A scissor lift the students constructed from aluminum was designed to help the robot reach the highest pegs.
A human hand operated the joystick that controlled the unit. The team could have chosen to program the robot to do its work autonomously, but "we didn't have the time to get into it," Koenig said.
Because of the deadline, the students had to "bag and tag" their robot - place it in a wooden box they created for safe hauling - and couldn't make further changes. But on a recent Saturday, there was still plenty of work for the kids and their mentors to do.
Edward Oswalt, a 15-year-old Mark Morris student, worked on a wooden scissor lift for the robot with Chris Job, a Kelso High graduate who recently graduated from college with a degree in mechanical engineering.
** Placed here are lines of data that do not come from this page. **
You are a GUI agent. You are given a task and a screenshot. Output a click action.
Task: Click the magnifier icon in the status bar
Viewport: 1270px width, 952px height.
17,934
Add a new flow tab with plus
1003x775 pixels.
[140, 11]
The wooden scissor lift, Job explained, might have to take the place of the metal one during the contest.
"They've made one out of aluminum, but it's heavy, so we're making a substitution in case the motor in the screw drive doesn't work," Job explained. "This one will be much lighter than the previous one."
Edward was in on the production of the aluminum scissor lift, which he said "took a bunch of welding."
"That was really cool, especially the arc welding," he said.
Because of his experience with the 4-H project, Edward said he wants to take a robotics class next year.
Some of the students also worked in a "mini-bot," programmed to be deployed near the end of the game. It had to climb up a pole and touch a plate there to earn the team extra points.
Mark Morris students Austin Ashcraft, 17, and Nathan Leslie, 16, worked to get a sensor attached to the top of the mini-bot that would connect with the plate. It would also help stop the small robot and send it back down the pole.
"If it doesn't come down, then after a time, a grabber will come out and just knock it off the pole ... and that's not good for the robot," Nathan said in the days before the contest. "You want it to come down on its own."
On the other side of the work room, mentor RaeLynn Kuljis, a 2010 MM grad, worked with mentor David Boyd, an electrician, millwright and pipe welder, and Scott Firth, math and science teacher at Monticello Middle School.
The mini-bot kit had come with wheels, but the team decided to purchase "omini wheels," that would allow the tiny robot to roll effortlessly in all directions.
"The easier it is to turn, the less battery we use and the longer we can run in the competition," said Boyd.
Boyd said he enjoys sharing what he knows with the young people.
"It's all for the kids, the knowledge of the old-timers, passing the torches," he said. "We need to get kids interested young so that they get the brains kickstarted, get the thinking outside the box."
Firth hopes to bring the program to his students.
"They also have a middle school competition, so it will be nice to see how it works," he said.
Leach said she sees the 4-H program, which people usually see as "beef, sheep and swine," benefitting from exploring the new territory.
The robot had to be weighed, so she called the group in charge of the farm animal sale at the Cowlitz County Fair to see if the Cowlitz team could bring the unit to the fairgrounds for a weigh-in. Because the market scales are electronic, the committee brought them to the school and were able to see the robot.
"What's fun to me was seeing the traditional and new combine," Leach said.
It's similar to 16-year-old Mark Morris student Bruce Kirkpatrick's experience. He was in the mechanical group and helped mill machine parts for the robot. He found himself learning to use hand tools, a novelty since his school schedule has no room for a shop class.
"I don't have a lot of access to thise kinds of life skills," Kirkpatrick said.
Working with such a large group and sticking to precise schematics was also educational, he said - as was getting to operate the robot a few times.
"It was nice to try it out and see that all the pieces I made worked," he said. "It didn't fall apart, so we must have done something right."